Three concrete classes of Set are HashSet, LinkedHashSet, and TreeSet, as shown in Figure below.

Image description

HashSet

The HashSet class is a concrete class that implements Set. You can create an empty hash set using its no-arg constructor or create a hash set from an existing collection. By default, the initial capacity is 16 and the load factor is 0.75. If you know the size of your set, you can specify the initial capacity and load factor in the constructor. Otherwise, use the default setting. The load factor is a value between 0.0 and 1.0.

The load factor measures how full the set is allowed to be before its capacity is increased. When the number of elements exceeds the product of the capacity and load factor, the capacity is automatically doubled. For example, if the capacity is 16 and load factor is 0.75, the capacity will be doubled to 32 when the size reaches 12 (16*0.75 = 12). A higher load factor decreases the space costs but increases the search time. Generally, the default load factor 0.75 is a good tradeoff between time and space costs.

A HashSet can be used to store duplicate-free elements. For efficiency, objects added to a hash set need to implement the hashCode method in a manner that properly disperses the hash code. Recall that hashCode is defined in the Object class. The hash codes of two objects must be the same if the two objects are equal. Two unequal objects may have the same hash code, but you should implement the hashCode method to avoid too many such cases. Most of the classes in the Java API implement the hashCode method. For example, the hashCode in the Integer class returns its int value. The hashCode in the Character class returns the Unicode of the character. The hashCode in the String class returns s0 *31^(n - 1) + s1 *31^(n - 2) + c + sn - 1, where si is s.charAt(i).

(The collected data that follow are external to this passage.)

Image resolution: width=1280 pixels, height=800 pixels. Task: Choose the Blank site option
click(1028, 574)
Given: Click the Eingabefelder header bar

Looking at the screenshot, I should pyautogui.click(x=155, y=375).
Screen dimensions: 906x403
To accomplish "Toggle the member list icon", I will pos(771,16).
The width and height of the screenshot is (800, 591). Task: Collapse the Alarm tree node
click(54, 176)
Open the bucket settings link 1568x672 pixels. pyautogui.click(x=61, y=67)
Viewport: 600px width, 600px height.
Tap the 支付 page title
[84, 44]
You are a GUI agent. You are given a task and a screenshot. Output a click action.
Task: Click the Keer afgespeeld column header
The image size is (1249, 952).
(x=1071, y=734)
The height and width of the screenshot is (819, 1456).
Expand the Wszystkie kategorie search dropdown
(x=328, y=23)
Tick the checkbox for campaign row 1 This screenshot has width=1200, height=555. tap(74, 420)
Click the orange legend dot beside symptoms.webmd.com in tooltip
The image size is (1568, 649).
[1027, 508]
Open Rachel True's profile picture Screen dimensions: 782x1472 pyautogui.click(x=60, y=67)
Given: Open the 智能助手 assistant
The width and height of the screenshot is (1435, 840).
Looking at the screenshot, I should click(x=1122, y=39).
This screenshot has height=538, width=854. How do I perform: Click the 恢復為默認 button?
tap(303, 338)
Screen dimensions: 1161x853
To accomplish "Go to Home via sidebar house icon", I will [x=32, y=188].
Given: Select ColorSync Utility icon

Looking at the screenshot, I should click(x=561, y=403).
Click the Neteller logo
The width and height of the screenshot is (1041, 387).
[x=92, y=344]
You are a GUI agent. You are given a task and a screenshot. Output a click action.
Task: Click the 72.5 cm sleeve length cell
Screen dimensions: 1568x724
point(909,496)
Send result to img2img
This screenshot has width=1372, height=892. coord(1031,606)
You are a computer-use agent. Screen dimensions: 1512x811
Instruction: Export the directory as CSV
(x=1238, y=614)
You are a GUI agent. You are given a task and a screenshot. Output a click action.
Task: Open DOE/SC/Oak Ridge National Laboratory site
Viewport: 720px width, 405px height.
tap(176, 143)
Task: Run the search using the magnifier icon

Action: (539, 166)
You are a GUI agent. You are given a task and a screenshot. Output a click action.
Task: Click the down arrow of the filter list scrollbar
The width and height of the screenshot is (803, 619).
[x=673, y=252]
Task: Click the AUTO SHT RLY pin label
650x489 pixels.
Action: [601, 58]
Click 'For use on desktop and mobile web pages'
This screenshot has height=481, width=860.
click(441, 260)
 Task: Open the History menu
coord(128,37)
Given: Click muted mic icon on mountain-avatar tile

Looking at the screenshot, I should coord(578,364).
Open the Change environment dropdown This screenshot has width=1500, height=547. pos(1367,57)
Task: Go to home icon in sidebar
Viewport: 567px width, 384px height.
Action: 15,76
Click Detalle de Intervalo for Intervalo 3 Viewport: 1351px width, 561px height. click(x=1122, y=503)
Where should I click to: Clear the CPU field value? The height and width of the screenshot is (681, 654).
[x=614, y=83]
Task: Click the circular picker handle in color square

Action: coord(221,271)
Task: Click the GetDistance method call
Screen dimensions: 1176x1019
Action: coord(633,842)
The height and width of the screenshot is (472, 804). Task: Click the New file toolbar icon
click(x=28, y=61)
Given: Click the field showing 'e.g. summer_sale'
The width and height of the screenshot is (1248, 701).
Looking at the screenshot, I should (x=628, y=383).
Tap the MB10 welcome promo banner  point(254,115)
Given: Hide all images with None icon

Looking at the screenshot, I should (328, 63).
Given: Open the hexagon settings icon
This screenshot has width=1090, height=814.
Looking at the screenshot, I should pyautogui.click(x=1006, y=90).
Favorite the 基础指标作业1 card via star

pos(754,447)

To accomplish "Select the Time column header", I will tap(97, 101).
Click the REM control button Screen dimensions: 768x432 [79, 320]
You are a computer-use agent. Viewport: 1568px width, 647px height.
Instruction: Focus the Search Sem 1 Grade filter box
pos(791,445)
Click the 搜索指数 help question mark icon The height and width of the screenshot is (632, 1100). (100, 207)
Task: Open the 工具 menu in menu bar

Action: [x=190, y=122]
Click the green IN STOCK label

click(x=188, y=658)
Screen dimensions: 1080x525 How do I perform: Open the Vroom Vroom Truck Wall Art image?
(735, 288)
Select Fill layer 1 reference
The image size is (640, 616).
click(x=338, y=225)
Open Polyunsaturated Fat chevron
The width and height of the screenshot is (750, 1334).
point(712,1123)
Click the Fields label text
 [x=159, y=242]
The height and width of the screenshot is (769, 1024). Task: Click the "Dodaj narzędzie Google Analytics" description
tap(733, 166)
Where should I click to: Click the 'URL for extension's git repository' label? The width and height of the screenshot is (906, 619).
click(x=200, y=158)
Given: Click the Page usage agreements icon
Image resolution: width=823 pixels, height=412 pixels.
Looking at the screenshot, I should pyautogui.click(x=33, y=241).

The code below gives a program that creates a hash set to store strings and uses a foreach loop to traverse the elements in the set.

Image description

The strings are added to the set (lines 11–16). New York is added to the set more than once, but only one string is stored, because a set does not allow duplicates.

As shown in the output, the strings are not stored in the order in which they are inserted into the set. There is no particular order for the elements in a hash set. To impose an order on them, you need to use the LinkedHashSet class.

Recall that the Collection interface extends the Iterable interface, so the elements in a set are iterable. A foreach loop is used to traverse all the elements in the set (lines 21–23).

Since a set is an instance of Collection, all methods defined in Collection can be used for sets. The code below gives an example that applies the methods in the Collection interface on sets.

package demo;

public class TestMethodsInCollection {

    public static void main(String[] args) {
        // Create set1
        java.util.Set<String> set1 = new java.util.HashSet<>();

        // Add strings to set1
        set1.add("London");
        set1.add("Paris");
        set1.add("New York");
        set1.add("San Francisco");
        set1.add("Beijing");

        System.out.println("set1 is " + set1);
        System.out.println(set1.size() + " elements in set1");

        // Delete a string from set1
        set1.remove("London");
        System.out.println("\nset1 is " + set1);
        System.out.println(set1.size() + " elements in set1");

        // Create set2
        java.util.Set<String> set2 = new java.util.HashSet<>();

        // Add strings to set2
        set2.add("London");
        set2.add("Shanghai");
        set2.add("Paris");
        System.out.println("\nset2 is " + set2);
        System.out.println(set2.size() + " elements in set2");

        System.out.println("\nIs Taipei in set2? " + set2.contains("Taipei"));

        set1.addAll(set2);
        System.out.println("\nAfter adding set2 to set1, set1 is " + set1);

        set1.removeAll(set2);
        System.out.println("After removing set2 from set1, set1 is " + set1);

        set1.retainAll(set2);
        System.out.println("After removing common elements in set2 from set1, set1 is " + set1);
    }

}

Enter fullscreen mode Exit fullscreen mode

set1 is [San Francisco, New York, Paris, Beijing, London]
5 elements in set1
set1 is [San Francisco, New York, Paris, Beijing]
4 elements in set1
set2 is [Shanghai, Paris, London]
3 elements in set2
Is Taipei in set2? false
After adding set2 to set1, set1 is
[San Francisco, New York, Shanghai, Paris, Beijing, London]
After removing set2 from set1, set1 is
[San Francisco, New York, Beijing]
After removing common elements in set2 from set1, set1 is []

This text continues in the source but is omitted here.